Extracted text:
You can use this connector for a 30-day trial period without a license key.

After 30 days, this connector is available under a Confluent enterprise license. Confluent issues Confluent enterprise license keys to subscribers, along with providing enterprise-level support for Confluent Platform and your connectors. If you are a subscriber, please contact Confluent Support at support@confluent.io for more information.

See Confluent Platform license for license properties and Confluent License Properties for information about the license topic.

Limitations

The Firebase Source Connector has the following limitation:

  • Unable to trace changes in data-reference when offline: When the connector is not running, the records which are added or updated (multiple times) from the data reference will not get captured after connector restarts. A complete snapshot is taken each time the connector restarts, when the configuration gcp.firebase.snapshot is set to true. This may lead to the connector writing duplicate records to the Kafka topic.

Configuration Properties

For a complete list of configuration properties for the source connector, see Google Firebase Source Connector Configuration Properties.

Dataset section:
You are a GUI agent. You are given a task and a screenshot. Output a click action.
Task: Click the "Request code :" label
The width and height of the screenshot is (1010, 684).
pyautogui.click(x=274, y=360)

Required work:
Answer these from the Firebase connector text:
(a) For how long can the connector be used without a license key?
(b) What email address should subscribers write to for more information?
(c) Which configuration setting, when set to true, makes the connector take a complete snapshot every time it restarts?

Expected output:
(a) 30 days.
(b) support@confluent.io
(c) gcp.firebase.snapshot